Digital 9 Infrastructure (DGI9) shares fell nearly 30% yesterday after the company said Macquarie European Infrastructure fund had sold its 26.5% stake in Arqiva, the UK broadcasting platform for £16.5m, as part of its liquidation. The price is well below the £213.2m valuation of DGI9’s 51.8% stake in Arqiva. DGI9, whose wind-down is being managed by InfraRed Capital Partners, said the valuation was “highly sensitive” to the outcome of the Department for Culture Media & Sport’s consultation on the future of TV distribution, broadcasting contract renewals and the refinancing of its capital structure. It said InfraRed would carry out the 31 December valuation for the portfolio, including Arqiva, in due course. DGI9 shares have plunged 93% in the past three years. They regained 0.5p, or 8%, to 6.2p today.
Schroder UK Mid Cap (SCF), a £230m trust under pressure from 15%-owning activist Saba Capital, outperformed in the year to 30 September. The portfolio of mid-cap stocks managed by Schroders’ Jean Roche achieved a 10.8% total investment return that beat the 4.1% return form the FTSE 250 index (excluding investment companies). Shareholders did better with an 18% total return as the share price discount narrowed in response to the launch of buybacks and the promise of a continuation vote in 2028. A final dividend of 16.1p per share brings the total payout for the year to 22.4p, up 4.2% on last year and covered by 25p earnings per share.

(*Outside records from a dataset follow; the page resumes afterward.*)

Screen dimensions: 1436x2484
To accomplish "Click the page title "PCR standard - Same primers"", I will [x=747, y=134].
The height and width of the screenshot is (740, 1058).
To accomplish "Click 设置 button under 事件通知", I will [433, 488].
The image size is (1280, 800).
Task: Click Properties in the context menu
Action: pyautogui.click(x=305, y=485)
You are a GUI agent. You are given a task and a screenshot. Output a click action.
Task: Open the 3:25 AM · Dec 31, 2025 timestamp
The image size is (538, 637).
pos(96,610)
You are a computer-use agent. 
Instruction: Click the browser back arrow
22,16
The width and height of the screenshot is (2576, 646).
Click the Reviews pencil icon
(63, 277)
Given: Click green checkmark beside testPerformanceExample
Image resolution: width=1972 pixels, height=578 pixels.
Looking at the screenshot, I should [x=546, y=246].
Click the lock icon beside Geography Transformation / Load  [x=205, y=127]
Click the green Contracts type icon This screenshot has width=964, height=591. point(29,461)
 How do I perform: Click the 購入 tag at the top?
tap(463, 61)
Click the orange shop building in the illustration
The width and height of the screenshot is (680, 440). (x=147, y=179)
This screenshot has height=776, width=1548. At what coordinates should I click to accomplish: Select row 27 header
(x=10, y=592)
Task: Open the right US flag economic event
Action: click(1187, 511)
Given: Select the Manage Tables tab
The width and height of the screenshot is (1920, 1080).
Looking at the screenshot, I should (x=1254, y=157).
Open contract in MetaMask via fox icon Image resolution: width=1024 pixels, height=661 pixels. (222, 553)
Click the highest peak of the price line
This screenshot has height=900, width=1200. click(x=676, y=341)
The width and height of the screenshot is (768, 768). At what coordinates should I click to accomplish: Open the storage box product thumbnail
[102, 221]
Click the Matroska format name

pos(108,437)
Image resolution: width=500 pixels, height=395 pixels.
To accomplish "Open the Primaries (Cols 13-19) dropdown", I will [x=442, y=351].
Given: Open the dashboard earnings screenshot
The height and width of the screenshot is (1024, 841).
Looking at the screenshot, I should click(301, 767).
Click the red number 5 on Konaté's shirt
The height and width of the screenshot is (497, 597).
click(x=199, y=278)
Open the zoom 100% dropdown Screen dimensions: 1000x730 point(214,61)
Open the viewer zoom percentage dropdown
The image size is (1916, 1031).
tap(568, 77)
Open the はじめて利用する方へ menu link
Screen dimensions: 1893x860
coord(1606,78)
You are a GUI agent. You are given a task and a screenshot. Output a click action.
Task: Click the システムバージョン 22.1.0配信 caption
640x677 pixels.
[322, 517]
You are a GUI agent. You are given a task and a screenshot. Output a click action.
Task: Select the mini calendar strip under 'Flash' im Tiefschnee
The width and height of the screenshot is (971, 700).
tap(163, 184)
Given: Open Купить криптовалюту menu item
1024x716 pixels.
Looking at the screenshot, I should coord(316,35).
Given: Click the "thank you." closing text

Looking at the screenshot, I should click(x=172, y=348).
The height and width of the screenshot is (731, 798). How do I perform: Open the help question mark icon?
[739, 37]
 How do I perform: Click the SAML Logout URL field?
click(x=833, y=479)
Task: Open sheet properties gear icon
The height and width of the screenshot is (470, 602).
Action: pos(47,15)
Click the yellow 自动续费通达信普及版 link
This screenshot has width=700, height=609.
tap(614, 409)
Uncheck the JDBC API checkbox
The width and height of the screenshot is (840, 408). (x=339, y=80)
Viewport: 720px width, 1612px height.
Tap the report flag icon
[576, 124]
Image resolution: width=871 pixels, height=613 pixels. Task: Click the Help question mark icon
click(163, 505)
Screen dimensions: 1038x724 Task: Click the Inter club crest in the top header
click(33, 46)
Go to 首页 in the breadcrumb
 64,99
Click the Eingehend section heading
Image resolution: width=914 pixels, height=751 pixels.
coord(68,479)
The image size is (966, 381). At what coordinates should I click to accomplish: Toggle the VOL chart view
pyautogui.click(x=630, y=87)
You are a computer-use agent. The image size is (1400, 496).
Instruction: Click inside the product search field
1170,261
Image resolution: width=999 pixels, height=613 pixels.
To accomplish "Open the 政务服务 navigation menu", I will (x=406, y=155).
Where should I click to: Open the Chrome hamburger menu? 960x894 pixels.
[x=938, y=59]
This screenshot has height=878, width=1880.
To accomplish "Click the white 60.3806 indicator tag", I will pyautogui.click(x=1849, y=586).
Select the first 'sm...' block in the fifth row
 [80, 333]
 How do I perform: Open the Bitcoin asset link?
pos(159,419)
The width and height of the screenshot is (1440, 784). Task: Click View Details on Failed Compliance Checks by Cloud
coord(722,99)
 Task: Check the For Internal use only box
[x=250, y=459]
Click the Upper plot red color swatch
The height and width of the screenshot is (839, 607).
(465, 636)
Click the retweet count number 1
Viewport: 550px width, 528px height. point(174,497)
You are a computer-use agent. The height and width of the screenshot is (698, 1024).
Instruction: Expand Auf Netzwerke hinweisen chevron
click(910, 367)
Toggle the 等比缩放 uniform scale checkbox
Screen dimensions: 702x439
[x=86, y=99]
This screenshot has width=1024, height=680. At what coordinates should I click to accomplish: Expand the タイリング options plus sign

Schroder Real Estate (SREI), the £267m UK generalist REIT being stalked by LondonMetric Property (LMP), struck an upbeat note in half-year results. Chair Alastair Hughes said the board and Schroders fund manager Nick Montgomery looked forward to a sector rerating next year following the end of Budget uncertainty yesterday. “Real estate fundamentals remain strong: there continues to be steady demand from an occupier perspective and new supply remains broadly constrained, owing to a scarcity of modern good quality space, persistently high construction costs and capacity constraints in the construction sector. This will create opportunities for our strategy to actively reposition assets and drive higher rental growth.” In the six months to 30 September the company achieved a total investment return of 3.5% with net asset value rising 0.5% to £302.9m, or 61.9p per share, and dividends up 5% to £8.8m, or 1.79pps, 96% covered by EPRA earnings with full cover expected for the full financial year. LondonMetric has recently built an 11% stake in the shares which, at 54.6p stand on a 12% discount.
Real Estate Credit Investments (RECI) generated a 5.9% investment return in the six months to 30 September with the net asset value of its portfolio of 23 property loans and bonds rising to £314m with NAV per share of £1.42. At 122p, the shares stand on a 14% discount and yield 9.6%.
Sirius Real Estate (SRE), the owner of business and industrial parks in the UK and Germany, has bought its fifth asset in Hamburg, acquiring a multi-tenant business park in the Rothenburgsort area close to the city’s port for €31.9m and on a 6.1% net initial yield.